BEGIN

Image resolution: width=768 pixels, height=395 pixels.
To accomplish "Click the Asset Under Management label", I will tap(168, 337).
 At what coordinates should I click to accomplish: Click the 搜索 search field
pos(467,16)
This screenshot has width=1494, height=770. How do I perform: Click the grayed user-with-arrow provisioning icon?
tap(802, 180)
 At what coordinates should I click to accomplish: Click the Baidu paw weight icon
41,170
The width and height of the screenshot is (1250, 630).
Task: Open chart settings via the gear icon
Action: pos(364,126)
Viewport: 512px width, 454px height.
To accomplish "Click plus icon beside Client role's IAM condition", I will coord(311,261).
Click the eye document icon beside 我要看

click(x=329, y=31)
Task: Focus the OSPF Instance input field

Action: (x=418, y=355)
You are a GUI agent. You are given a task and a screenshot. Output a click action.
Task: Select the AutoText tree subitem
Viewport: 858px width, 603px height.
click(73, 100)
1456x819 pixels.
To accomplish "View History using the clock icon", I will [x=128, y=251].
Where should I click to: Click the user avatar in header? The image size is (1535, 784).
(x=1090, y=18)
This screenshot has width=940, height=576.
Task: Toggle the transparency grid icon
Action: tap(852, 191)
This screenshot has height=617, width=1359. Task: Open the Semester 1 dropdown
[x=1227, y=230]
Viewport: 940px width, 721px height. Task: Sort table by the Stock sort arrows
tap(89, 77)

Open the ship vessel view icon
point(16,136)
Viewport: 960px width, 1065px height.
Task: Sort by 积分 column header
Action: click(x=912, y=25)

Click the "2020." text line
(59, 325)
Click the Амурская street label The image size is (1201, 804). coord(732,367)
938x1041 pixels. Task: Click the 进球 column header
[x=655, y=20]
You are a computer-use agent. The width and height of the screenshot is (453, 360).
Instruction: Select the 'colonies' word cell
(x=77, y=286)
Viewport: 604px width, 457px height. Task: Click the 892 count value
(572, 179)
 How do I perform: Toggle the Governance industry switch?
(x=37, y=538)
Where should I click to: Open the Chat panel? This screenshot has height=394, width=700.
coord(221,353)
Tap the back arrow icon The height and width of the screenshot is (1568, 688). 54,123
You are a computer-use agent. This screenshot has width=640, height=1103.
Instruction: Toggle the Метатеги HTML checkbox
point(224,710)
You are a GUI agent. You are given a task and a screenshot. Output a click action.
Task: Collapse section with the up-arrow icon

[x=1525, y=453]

END

Instructions for the task:
Give back each entry above precisely as it was written.

Reply to the task:
Image resolution: width=768 pixels, height=395 pixels.
To accomplish "Click the Asset Under Management label", I will tap(168, 337).
 At what coordinates should I click to accomplish: Click the 搜索 search field
pos(467,16)
This screenshot has width=1494, height=770. How do I perform: Click the grayed user-with-arrow provisioning icon?
tap(802, 180)
 At what coordinates should I click to accomplish: Click the Baidu paw weight icon
41,170
The width and height of the screenshot is (1250, 630).
Task: Open chart settings via the gear icon
Action: pos(364,126)
Viewport: 512px width, 454px height.
To accomplish "Click plus icon beside Client role's IAM condition", I will coord(311,261).
Click the eye document icon beside 我要看

click(x=329, y=31)
Task: Focus the OSPF Instance input field

Action: (x=418, y=355)
You are a GUI agent. You are given a task and a screenshot. Output a click action.
Task: Select the AutoText tree subitem
Viewport: 858px width, 603px height.
click(73, 100)
1456x819 pixels.
To accomplish "View History using the clock icon", I will [x=128, y=251].
Where should I click to: Click the user avatar in header? The image size is (1535, 784).
(x=1090, y=18)
This screenshot has width=940, height=576.
Task: Toggle the transparency grid icon
Action: tap(852, 191)
This screenshot has height=617, width=1359. Task: Open the Semester 1 dropdown
[x=1227, y=230]
Viewport: 940px width, 721px height. Task: Sort table by the Stock sort arrows
tap(89, 77)

Open the ship vessel view icon
point(16,136)
Viewport: 960px width, 1065px height.
Task: Sort by 积分 column header
Action: click(x=912, y=25)

Click the "2020." text line
(59, 325)
Click the Амурская street label The image size is (1201, 804). coord(732,367)
938x1041 pixels. Task: Click the 进球 column header
[x=655, y=20]
You are a computer-use agent. The width and height of the screenshot is (453, 360).
Instruction: Select the 'colonies' word cell
(x=77, y=286)
Viewport: 604px width, 457px height. Task: Click the 892 count value
(572, 179)
 How do I perform: Toggle the Governance industry switch?
(x=37, y=538)
Where should I click to: Open the Chat panel? This screenshot has height=394, width=700.
coord(221,353)
Tap the back arrow icon The height and width of the screenshot is (1568, 688). 54,123
You are a computer-use agent. This screenshot has width=640, height=1103.
Instruction: Toggle the Метатеги HTML checkbox
point(224,710)
You are a GUI agent. You are given a task and a screenshot. Output a click action.
Task: Collapse section with the up-arrow icon

[x=1525, y=453]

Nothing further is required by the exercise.